Our brains are always continuing to be altered structurally at the cellular level by encounters we have with other people. As the structures of dendrites and synapses change in response to new experiences that we encounter, new pathways are formed to allow different functions to follow so that we as children or adults, are always changing our ways of thinking. As an analogy, it is like heading towards a new town we have never been at and on the way to our destination, we are switching routes that we believe will serve our purposes. If we choose to return to that town, we may also choose to keep to the original route we took without any intention of looking for an alternative route.

A young offender who has conditioned himself to think and plan his life in a certain way, may very well become fixed in that behaviour just as the wiring (structures of dendrites and synapses) in his brain remain fixed because of his refusal to choose an alternate path.

Human brains depend on these hard-wired systems that are already molded but despite that, we also have uncommitted tissue in our brains that is capable of molding itself around to new demands that we are faced with. For example, if we are faced with a situation we have never encountered before in our past, the dendrites and synapses within our brains will form in the uncommitted areas to allow for a change in our thinking. If on the other hand, we previously committed our minds to one way of dealing with a problem, the dendrites and synapses in those areas that were fixed, can be altered to form another way of thinking. For example, if a gang member wants to kill a rival and he is determined to do it, and he later learns that the rival was killed in a car accident, the structure of his dendrites and synapses will change and the desire to kill his rival will cease since killing the rival is academic.

By the time a young offender has reached 17, if he hasn’t been treated for his delinquency, then in all likelihood, dendrites and synapses in that part of his brain will continue to remain fixed in a manner that will result in him continuing to commit crimes as he gets older.

I should add that it is generally accepted that until a person is twenty-five years of age, he is still immature and susceptible to doing foolish things such as crimes.

The question that is facing us is; what do we do with a juvenile murderer whose brain is wired up to committing such crimes? If he isn’t executed for the purpose of protecting us in society, then we have to accept the premise that he will be with us for a great many years. If that is so, we don’t want him murdering anyone else again.

There is no question that such juveniles need treatment. The real problem is; how long must he be incarcerated before psychiatrists and psychologists can conclude that he is no longer a danger to society?

That of course will be determined on the individual and the kind of treatment he gets. They will have to decide just how deep-rooted his problem is before they can decided on the treatment that is appropriate.
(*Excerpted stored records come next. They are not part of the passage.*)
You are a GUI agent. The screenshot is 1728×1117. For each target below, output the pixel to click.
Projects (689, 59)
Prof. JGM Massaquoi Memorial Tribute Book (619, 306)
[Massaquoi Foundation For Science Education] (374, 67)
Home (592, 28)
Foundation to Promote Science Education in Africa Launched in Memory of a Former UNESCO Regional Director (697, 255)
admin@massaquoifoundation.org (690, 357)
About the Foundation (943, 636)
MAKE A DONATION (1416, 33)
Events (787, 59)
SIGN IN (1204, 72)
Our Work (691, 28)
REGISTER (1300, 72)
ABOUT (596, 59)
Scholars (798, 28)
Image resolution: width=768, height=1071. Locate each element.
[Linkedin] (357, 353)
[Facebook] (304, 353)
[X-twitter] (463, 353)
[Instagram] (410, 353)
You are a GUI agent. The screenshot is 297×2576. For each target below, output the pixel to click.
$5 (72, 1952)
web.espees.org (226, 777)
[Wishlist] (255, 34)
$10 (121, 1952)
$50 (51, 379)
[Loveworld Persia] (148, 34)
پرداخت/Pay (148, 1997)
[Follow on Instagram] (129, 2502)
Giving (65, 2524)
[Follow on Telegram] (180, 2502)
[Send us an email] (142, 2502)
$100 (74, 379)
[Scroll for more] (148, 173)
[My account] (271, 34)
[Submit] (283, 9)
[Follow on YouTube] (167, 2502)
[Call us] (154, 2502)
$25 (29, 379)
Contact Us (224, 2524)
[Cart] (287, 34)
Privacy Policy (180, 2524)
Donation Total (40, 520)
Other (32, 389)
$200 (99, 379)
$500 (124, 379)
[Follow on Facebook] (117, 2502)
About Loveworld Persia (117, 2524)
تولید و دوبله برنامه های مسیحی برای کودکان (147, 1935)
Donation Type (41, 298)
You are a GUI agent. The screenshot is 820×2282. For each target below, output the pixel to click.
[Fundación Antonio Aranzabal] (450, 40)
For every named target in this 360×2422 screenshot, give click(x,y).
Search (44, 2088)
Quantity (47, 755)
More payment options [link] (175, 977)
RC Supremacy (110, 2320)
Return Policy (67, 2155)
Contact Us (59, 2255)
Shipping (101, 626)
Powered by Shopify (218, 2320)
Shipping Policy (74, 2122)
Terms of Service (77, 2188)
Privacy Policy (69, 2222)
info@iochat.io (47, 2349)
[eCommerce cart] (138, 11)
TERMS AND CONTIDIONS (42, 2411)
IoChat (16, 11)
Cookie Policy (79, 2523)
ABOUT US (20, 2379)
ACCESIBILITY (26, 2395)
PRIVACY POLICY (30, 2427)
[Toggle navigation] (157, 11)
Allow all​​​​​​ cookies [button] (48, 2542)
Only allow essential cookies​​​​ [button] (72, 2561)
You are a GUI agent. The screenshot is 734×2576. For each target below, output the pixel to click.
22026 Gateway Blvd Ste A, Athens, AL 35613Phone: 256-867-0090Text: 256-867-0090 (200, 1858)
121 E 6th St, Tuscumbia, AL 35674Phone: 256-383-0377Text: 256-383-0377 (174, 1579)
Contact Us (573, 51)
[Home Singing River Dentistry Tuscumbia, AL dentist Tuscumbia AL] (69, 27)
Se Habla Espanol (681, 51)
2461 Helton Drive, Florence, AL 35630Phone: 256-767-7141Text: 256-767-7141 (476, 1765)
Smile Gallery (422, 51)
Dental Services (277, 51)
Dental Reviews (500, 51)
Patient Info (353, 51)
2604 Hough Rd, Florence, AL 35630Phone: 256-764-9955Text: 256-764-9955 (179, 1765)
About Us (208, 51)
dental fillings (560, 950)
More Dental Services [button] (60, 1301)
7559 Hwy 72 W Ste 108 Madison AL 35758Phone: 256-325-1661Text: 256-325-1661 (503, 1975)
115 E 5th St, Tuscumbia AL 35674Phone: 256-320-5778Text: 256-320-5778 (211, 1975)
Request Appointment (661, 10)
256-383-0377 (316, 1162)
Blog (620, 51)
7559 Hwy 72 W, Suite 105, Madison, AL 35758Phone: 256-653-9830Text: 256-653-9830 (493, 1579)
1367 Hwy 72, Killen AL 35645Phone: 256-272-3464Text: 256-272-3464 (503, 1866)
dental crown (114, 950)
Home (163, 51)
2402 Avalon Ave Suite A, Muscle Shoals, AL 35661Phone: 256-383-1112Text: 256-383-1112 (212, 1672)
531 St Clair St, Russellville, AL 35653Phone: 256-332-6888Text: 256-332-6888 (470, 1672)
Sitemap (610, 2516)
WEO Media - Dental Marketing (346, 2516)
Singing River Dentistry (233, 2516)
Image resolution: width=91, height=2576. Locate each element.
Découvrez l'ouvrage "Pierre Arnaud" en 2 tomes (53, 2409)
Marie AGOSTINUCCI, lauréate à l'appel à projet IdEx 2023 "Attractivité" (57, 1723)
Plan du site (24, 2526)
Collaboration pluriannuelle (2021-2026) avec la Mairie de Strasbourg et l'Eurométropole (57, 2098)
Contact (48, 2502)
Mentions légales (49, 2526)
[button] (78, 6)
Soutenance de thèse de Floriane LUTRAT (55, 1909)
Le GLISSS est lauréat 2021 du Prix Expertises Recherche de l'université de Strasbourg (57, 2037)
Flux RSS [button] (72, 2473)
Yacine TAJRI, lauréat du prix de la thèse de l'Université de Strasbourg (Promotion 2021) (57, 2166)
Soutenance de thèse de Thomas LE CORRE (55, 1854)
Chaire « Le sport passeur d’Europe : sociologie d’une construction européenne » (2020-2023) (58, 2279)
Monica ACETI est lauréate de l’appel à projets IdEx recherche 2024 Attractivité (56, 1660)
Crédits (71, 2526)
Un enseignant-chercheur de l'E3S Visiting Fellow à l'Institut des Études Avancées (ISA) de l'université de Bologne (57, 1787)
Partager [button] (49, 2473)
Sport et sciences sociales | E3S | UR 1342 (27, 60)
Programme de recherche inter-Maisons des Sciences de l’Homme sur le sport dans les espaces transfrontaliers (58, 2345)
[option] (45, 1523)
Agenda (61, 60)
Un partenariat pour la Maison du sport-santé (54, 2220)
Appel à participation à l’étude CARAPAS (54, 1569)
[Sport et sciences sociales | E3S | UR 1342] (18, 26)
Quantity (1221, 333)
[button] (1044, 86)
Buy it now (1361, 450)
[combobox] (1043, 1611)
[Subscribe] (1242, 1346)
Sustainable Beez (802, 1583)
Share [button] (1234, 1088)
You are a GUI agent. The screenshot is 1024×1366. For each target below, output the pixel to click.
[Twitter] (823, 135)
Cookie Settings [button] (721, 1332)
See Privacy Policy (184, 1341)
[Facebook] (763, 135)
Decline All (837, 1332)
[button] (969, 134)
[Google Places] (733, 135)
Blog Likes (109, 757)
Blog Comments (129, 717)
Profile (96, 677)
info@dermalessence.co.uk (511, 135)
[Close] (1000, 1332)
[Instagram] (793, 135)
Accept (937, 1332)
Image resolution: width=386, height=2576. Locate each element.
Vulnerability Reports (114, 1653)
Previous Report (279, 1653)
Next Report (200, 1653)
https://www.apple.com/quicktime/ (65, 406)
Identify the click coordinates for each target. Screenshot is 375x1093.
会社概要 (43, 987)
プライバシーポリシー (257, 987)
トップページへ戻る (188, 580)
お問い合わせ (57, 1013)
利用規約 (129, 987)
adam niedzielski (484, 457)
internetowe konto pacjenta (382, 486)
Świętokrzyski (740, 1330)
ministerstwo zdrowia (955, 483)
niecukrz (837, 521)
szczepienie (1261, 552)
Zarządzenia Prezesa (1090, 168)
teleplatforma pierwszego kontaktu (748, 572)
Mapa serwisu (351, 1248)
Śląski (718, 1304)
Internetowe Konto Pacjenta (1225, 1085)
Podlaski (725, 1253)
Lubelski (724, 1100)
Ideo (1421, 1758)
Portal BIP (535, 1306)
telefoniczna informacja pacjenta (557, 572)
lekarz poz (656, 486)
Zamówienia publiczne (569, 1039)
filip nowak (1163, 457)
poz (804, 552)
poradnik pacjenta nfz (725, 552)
If we are mindful that young minds that become fixed in the wrong way (often due to circumstances beyond their own control) and are capable of being corrected, then as hard as it is, we must learn to forgive the young murderer unless the crime is so horrific, forgiveness is too far out of our reach. For example, if a juvenile murders a family, then the seriousness of the crime merits a much longer sentence and not just for treatment alone. Here is a recent example of this. Corsican officials said that a 16-year-old boy residing in the south Corsican village of Albitreccia, confessed to shooting and killing his sleeping parents and 10-year-old twin brothers with a hunting rifle. The killings were discovered August 12, 2009 after the teen told an uncle of his killing spree. The officials say the boy described shooting all four victims in their beds.

In Canada, a young offender who commits a murder can be released from closed custody anywhere from four to seven years, depending on whether or not he is tried as a young offender or tried as an adult. I do not agree with that kind of sentencing. Years ago, a young offender murdered his family and while he was in custody, he refused any form of treatment. He was released back into society. I won’t comment on whether or not he will re-offend since there is no way of ever knowing if he does since his name is secret but the thought of a young murderer walking the streets after refusing any form of treatment is scary.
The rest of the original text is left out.